    I don’t recall if I mentioned it along your WIP, but I’ve been at least twice in the shadow of the Augarten Park Türm. It’s even more astonishing when you see it live.
    Bravo! One of my favourite entries in the IGAS/Luftwaffe GB

  6. Excellent scratch build and unique subject, Michel @michel-verschuere
    Your supporting article and build thread were a true pleasure to follow. I learned a lot from you scratch build approaches.
    Well done.

  7. A really fantastic effort @michel-verschuere. What an amazing result.

    They may not have won the war, but those flak towers put the fear of God in more than one Allied flyer.

  8. Well done, Michel (@michel-verschuere). I remember you were talking about building this a while ago, and it came out better than I had imagined. Very cool.

  9. Truly, a masterpiece. A remarkable work of art with a great story to back it up. All good.

  10. I’ve been trying to avoid commenting on military models this year but this, together with your WIP, goes above and beyond. I definitely pressed the “liked” button. Whatever are you planning next - The Great Wall of China?

# [PROBLEM DESCRIPTION]
Continue the forum replies praising the scratch-built flak tower model, starting after the last comment shown.

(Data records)
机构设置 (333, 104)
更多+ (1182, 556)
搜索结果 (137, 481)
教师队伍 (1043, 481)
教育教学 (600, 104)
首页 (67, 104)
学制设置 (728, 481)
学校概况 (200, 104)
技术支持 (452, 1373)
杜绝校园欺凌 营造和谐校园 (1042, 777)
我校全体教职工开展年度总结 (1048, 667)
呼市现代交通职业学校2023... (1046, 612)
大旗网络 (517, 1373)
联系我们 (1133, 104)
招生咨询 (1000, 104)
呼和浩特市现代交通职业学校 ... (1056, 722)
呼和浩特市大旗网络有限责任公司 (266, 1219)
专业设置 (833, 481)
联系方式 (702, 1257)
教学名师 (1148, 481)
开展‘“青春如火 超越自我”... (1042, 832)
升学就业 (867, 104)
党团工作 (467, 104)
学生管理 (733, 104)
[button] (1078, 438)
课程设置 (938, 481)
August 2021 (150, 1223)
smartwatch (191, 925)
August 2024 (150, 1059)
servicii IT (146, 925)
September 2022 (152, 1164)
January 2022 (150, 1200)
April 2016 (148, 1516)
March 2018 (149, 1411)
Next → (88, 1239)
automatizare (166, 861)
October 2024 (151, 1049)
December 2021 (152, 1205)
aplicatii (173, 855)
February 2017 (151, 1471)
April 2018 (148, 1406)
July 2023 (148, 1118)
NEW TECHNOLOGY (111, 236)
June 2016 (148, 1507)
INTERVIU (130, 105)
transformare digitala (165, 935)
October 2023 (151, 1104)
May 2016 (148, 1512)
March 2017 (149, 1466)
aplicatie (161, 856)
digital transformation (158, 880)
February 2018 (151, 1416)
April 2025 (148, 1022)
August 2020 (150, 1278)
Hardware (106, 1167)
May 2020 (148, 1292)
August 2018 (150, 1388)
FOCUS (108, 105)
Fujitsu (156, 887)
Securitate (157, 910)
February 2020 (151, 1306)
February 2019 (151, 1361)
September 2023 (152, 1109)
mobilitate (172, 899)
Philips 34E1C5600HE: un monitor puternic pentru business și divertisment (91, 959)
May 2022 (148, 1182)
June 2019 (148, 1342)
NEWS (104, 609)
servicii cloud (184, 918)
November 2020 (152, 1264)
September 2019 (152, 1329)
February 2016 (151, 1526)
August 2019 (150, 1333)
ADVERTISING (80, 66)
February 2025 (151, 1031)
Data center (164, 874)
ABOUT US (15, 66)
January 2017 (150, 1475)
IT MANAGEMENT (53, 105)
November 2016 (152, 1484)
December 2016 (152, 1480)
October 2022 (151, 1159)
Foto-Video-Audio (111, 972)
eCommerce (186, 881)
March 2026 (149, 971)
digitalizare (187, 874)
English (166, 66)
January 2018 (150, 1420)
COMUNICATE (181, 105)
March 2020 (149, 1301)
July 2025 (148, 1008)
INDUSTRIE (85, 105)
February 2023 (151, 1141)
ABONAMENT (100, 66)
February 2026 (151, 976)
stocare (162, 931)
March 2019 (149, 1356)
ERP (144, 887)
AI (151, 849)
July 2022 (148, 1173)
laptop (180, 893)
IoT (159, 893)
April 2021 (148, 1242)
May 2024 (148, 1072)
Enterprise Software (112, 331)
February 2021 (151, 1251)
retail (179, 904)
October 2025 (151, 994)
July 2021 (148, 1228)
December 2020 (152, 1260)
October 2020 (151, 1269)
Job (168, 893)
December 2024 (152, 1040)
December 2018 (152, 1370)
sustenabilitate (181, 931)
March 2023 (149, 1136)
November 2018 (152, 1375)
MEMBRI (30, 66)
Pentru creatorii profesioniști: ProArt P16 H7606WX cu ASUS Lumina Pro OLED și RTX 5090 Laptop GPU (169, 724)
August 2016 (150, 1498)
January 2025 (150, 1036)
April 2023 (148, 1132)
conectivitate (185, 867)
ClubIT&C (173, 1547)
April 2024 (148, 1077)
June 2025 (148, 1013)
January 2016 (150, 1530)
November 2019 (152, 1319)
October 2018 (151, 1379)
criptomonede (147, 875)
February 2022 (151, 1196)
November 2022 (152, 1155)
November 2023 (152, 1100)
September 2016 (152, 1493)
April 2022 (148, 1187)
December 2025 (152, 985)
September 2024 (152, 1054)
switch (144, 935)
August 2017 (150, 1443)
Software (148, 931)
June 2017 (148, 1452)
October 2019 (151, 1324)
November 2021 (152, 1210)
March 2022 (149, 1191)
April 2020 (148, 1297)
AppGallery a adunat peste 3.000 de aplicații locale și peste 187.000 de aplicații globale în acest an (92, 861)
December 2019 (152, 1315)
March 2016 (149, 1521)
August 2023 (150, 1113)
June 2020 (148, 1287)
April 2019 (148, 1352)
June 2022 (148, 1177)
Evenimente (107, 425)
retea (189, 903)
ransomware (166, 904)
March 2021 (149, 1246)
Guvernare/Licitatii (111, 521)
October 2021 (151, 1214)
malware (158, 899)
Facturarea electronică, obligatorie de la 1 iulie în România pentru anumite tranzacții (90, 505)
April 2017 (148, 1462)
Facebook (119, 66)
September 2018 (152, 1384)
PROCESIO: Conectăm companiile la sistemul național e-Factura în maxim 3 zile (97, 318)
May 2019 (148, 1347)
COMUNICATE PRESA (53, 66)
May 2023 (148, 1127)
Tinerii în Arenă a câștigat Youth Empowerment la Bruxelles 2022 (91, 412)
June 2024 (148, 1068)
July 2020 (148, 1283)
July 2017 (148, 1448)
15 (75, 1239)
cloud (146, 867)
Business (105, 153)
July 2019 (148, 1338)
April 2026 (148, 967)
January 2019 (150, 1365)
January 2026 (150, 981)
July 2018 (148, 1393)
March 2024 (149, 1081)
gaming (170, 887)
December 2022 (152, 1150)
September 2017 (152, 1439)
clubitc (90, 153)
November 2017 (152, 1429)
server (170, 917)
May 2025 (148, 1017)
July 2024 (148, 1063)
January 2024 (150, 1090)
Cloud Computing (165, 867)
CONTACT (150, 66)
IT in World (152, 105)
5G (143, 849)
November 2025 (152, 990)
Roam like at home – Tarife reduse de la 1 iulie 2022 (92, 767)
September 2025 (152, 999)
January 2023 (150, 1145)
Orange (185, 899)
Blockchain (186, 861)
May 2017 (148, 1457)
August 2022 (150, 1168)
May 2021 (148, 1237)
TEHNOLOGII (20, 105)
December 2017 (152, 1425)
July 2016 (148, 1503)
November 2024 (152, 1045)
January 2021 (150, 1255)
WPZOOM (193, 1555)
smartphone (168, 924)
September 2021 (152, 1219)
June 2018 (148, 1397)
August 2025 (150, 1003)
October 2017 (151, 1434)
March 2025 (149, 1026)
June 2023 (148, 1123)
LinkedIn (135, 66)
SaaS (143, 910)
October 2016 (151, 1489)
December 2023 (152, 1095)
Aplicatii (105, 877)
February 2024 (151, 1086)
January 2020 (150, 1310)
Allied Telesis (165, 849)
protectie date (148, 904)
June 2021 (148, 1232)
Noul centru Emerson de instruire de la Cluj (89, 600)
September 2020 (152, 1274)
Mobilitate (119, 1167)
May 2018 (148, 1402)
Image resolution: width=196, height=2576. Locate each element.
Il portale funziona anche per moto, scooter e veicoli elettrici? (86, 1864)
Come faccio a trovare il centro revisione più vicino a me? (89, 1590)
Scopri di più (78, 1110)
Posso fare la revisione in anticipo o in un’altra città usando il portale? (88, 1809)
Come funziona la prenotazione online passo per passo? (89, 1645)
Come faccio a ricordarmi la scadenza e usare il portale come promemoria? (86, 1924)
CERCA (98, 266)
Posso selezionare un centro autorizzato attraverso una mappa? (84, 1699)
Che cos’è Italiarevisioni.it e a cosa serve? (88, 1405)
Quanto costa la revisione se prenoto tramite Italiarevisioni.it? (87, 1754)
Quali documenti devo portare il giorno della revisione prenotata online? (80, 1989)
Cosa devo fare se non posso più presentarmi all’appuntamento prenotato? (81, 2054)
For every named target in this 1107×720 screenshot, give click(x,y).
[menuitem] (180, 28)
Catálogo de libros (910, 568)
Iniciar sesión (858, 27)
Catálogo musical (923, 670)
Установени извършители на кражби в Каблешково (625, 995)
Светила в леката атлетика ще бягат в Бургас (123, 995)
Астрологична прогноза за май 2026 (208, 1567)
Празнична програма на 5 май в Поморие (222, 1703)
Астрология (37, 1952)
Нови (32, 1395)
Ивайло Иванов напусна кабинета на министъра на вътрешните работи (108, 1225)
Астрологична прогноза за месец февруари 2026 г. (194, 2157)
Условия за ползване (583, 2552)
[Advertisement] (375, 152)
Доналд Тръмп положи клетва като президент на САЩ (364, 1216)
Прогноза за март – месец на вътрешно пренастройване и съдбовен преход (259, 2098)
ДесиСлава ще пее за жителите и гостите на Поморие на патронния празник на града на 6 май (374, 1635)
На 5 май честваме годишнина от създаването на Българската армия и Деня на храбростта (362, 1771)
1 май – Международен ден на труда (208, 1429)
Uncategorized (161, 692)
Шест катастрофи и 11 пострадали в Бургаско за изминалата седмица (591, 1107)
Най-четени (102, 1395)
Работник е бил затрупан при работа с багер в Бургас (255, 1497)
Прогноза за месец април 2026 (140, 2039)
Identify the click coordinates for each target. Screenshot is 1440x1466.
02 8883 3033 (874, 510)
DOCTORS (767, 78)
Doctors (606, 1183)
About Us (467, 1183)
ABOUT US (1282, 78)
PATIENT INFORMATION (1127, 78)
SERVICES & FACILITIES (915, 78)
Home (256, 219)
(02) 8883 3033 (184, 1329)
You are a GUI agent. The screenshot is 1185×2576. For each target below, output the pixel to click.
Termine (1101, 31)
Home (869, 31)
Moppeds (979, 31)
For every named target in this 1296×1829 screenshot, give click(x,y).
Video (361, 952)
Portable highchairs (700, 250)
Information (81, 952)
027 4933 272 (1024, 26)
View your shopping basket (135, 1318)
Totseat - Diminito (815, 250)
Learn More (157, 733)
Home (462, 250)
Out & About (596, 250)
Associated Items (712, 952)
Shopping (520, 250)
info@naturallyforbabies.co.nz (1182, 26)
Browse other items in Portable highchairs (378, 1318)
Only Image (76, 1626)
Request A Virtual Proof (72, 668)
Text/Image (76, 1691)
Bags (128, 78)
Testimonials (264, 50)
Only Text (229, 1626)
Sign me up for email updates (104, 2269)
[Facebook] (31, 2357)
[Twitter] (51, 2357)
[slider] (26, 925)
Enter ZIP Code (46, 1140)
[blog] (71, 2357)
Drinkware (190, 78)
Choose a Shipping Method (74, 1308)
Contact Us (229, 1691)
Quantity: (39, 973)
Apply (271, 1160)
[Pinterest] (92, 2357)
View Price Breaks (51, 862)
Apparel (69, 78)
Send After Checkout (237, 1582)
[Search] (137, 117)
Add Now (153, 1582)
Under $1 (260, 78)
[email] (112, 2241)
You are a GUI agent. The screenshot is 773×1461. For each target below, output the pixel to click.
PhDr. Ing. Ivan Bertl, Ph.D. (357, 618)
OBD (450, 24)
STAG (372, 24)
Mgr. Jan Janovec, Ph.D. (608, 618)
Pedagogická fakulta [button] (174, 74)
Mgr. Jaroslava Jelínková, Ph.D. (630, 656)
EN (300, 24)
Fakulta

# [SOLVED PROBLEM]
  11. @mvtb @holzhamer @johnb @tcinla @gblair @bails
    Thanks for your kind comments my friends. Yes it was quite a journey this model. I have a lot of ambition, but not the space. In fact, I would like to build a maritime model SS Kybfels @bails
    This was one of the ships unloading the Afrika Korps to Tripoli in 1941. I would like to reproduce this scene:

    I obtained the plans for the Kybfels from the Hamburg Maritime Museum, problem is this ship measured 154m, so in scale 1:35 that is 4.37m and I have no such space...

    As far as the Chinese wall is concerned, I will not build it for then it would not be Chinese anymore!
    Thanks for your wishes!

    • Would love to see this scene being build from scratch, Michel @michel-verschuere
      Those tanks being unloaded is an impressive view.

    • How about doing it in 1/72?

    • @tcinla I thought 10sec about 1:72 but it's not the scale I can up-detail to the extent my standards require 😉

    • A cross section ? (like the last pic )
      But i hear you, i am just like you ...want to build big and running out of storing space

      So i sold all my Big builds ,so i can begin with a clean slate .
      Got 2 today (Nice !)
      The launch rail needs another 2 sections the kit is to short

      Keep up the way nice projects!

      2 attached images. Click to enlarge.

  12. Mind blowing work Michel. You really aced it. The article you wrote as well.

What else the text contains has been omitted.